I find it bemusing how people seem to suddenly get up in arms about animal cruelty in slaughter when it's being done by Muslims. Would you not be interested in Man Con doing an article about cruelty in slaughter generally?
I was expecting that kind of response TBH, and yes, I would have no problem if Mancon covered slaughter in general. I've always said that if the only choice I had to eat meat was to slaughter the animal myself, then I would just be a vegetarian. So...back on topic, Gimboid, what is your opinion about the title photo?
Nothing wrong with the photo. I cant believe people who moan about seeing a couple of pigs heads in a photo about a butchery course but are happy to go home and eat pork for their dinner.
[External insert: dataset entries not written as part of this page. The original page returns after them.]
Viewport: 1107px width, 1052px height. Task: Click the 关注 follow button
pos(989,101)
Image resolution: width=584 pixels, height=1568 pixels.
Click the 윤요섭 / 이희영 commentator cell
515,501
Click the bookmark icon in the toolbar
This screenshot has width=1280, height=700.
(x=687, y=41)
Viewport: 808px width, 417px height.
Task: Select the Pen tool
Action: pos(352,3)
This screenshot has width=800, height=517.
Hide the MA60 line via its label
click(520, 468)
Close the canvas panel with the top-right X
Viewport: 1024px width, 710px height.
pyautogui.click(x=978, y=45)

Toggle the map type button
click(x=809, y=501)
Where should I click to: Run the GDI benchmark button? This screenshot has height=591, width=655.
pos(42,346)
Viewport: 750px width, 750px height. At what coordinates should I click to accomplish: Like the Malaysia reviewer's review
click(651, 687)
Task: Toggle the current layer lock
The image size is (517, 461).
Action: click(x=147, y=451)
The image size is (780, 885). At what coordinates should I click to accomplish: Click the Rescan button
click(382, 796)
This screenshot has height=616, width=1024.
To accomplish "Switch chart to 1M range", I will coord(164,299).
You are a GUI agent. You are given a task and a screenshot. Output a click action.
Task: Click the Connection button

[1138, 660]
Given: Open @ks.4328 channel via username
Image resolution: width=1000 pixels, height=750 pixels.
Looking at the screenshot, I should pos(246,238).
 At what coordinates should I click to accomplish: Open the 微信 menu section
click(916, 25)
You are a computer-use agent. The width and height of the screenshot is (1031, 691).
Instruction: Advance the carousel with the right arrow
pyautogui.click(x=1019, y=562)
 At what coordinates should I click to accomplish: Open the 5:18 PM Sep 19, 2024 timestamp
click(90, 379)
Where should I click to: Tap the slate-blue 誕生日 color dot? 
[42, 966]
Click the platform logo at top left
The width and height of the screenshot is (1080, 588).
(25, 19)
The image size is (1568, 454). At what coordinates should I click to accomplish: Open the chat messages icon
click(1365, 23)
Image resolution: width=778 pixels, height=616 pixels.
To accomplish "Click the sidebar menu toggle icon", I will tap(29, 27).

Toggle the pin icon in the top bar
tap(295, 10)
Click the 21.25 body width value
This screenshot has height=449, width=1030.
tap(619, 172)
I eat meat but I think it's important to be aware of the slaughter and processing methods.
Anonymous, I think it is highly unlikely that the pigs pictured at the top of this article are halal.
Plus, anonymous, the "reality of halal" is that 84 per cent of animals slaughtered by the Halal method were stunned before being killed. That's according to those animal-hating varmints in the, er, RSPCA and those jihadists in the, er, Food Standards Agency. There's a broader debate about how animals are slaughtered in this country, but it has little to do with the Muslim panic that you appear to be suffering from, and much more to do with the reduction in numbers of smaller slaughterhouse and an over-reliance on industrial slaughter.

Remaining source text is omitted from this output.